• Work to complete
Render the part of the listing that starts with the line containing "You are a computer-use agent." and ends with the line containing "click(242, 195)", both included, as a numbered list with blank lines omitted and pictures left out.

• Data supplied
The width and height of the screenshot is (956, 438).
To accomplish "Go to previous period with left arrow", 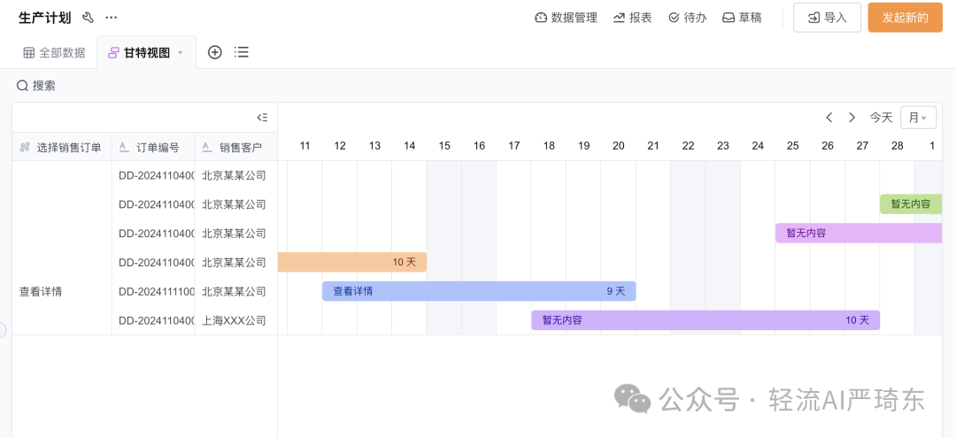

...

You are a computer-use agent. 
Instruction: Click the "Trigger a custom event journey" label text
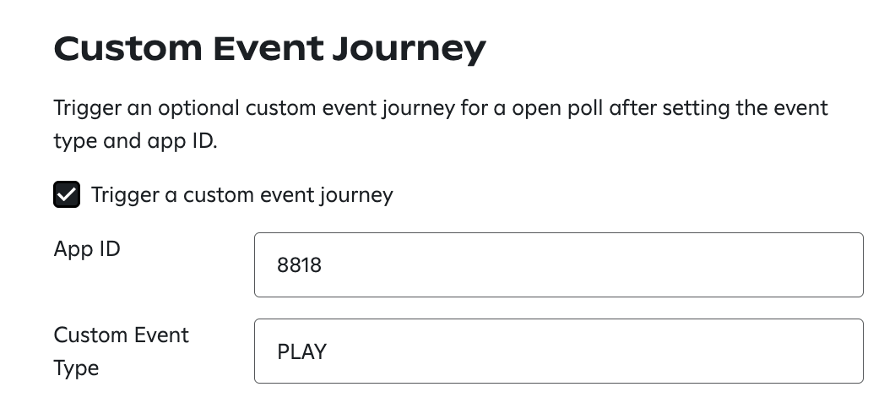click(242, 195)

• Exercise result
1. You are a computer-use agent. 
2. Instruction: Click the "Trigger a custom event journey" label text
3. click(242, 195)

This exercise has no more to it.